I get our tomato seed from several sources. Totally Tomatoes, a subsidiary of Park Seed, stocks common and novel varieties. I often buy seeds from Seeds of Change or Territorial Seed. The varieties I grow are probably far different from what grows in your climate. Though tomatoes need heat and sun to ripen, our relentless Arizona sun will split most of the bigger varieties. Because of the extreme heat, our tomato plants go into a stasis through the heat of June and flower well again only if our July monsoons are adequate.
Tomato seed varieties will always be listed as determinate or indeterminate. Determinate varieties have a sturdier, more upright structure and produce one big crop with little after-production. Indeterminate varieties are more vine-like plants that produce a first crop and continue to produce reliable after-crops.
Tomato seeds should be started a couple of months before your last frost. The soil needs to be warm for the seed to germinate, so you can start them on a bright windowsill, a radiator that doesn’t get too hot or on top of the refrigerator.
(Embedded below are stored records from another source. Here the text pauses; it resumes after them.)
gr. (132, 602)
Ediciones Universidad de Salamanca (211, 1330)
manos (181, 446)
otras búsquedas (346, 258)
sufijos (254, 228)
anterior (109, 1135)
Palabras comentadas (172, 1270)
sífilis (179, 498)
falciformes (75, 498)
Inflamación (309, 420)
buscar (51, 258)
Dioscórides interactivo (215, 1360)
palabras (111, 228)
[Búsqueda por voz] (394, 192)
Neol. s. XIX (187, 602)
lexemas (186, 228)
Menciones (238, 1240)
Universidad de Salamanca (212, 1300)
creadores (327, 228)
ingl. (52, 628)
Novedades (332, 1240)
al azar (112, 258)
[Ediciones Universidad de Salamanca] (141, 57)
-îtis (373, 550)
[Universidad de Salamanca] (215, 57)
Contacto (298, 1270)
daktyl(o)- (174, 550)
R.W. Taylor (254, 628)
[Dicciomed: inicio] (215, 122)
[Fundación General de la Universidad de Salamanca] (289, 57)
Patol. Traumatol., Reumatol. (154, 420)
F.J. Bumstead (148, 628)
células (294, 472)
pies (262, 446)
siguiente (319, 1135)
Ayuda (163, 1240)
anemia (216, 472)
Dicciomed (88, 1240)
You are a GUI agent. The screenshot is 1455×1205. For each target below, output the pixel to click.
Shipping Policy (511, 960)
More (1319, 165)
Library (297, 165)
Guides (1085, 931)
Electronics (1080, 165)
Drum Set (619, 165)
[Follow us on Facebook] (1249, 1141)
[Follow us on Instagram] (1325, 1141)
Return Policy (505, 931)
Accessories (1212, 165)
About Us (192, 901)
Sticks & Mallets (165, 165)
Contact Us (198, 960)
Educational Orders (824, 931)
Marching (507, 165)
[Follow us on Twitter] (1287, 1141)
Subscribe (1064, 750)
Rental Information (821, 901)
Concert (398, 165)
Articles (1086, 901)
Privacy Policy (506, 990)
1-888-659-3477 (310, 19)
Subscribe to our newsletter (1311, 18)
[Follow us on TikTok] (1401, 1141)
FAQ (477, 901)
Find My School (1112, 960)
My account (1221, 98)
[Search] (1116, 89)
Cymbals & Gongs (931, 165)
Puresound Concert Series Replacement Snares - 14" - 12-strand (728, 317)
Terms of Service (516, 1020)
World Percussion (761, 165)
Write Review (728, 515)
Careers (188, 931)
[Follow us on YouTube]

A yogurt cup, some potting soil and a little water are all you need to start, and, of course, the seeds you saved out of the organic, non-hybrid tomato you bought at the farmers’ market. You can expect the plants to get tall – ask the farmer, or see the seed packet to find out how tall – and they’ll need to be staked. There are hybrid varieties selected for their compact nature and even container-sized plants.
We eat tomatoes because of their pleasant and refreshing taste. Ripe tomatoes are abundant in vitamin C, biotin, vitamin K and carotenes. The carotene known as lycopene has been shown to slow macular degeneration.
If you can’t grow your own tomatoes, I recommend buying organic varieties because the residual pesticide levels on tomatoes are rather high. It is significant to note that unripe fruit is generally not as nutritionally rich as ripe fruit, so when buying tomatoes, go for good color and a uniform and firm texture. Vine-ripened tomatoes, by the way, need only show a little color on the vine to be called vine-ripened. They are then gassed with ethylene, a ripening agent, before market.
But if you’re interested in controlling what goes into your food and into your body, try growing tomatoes organically. It’s easier than you think, healthier, and less costly to your wallet and the environment.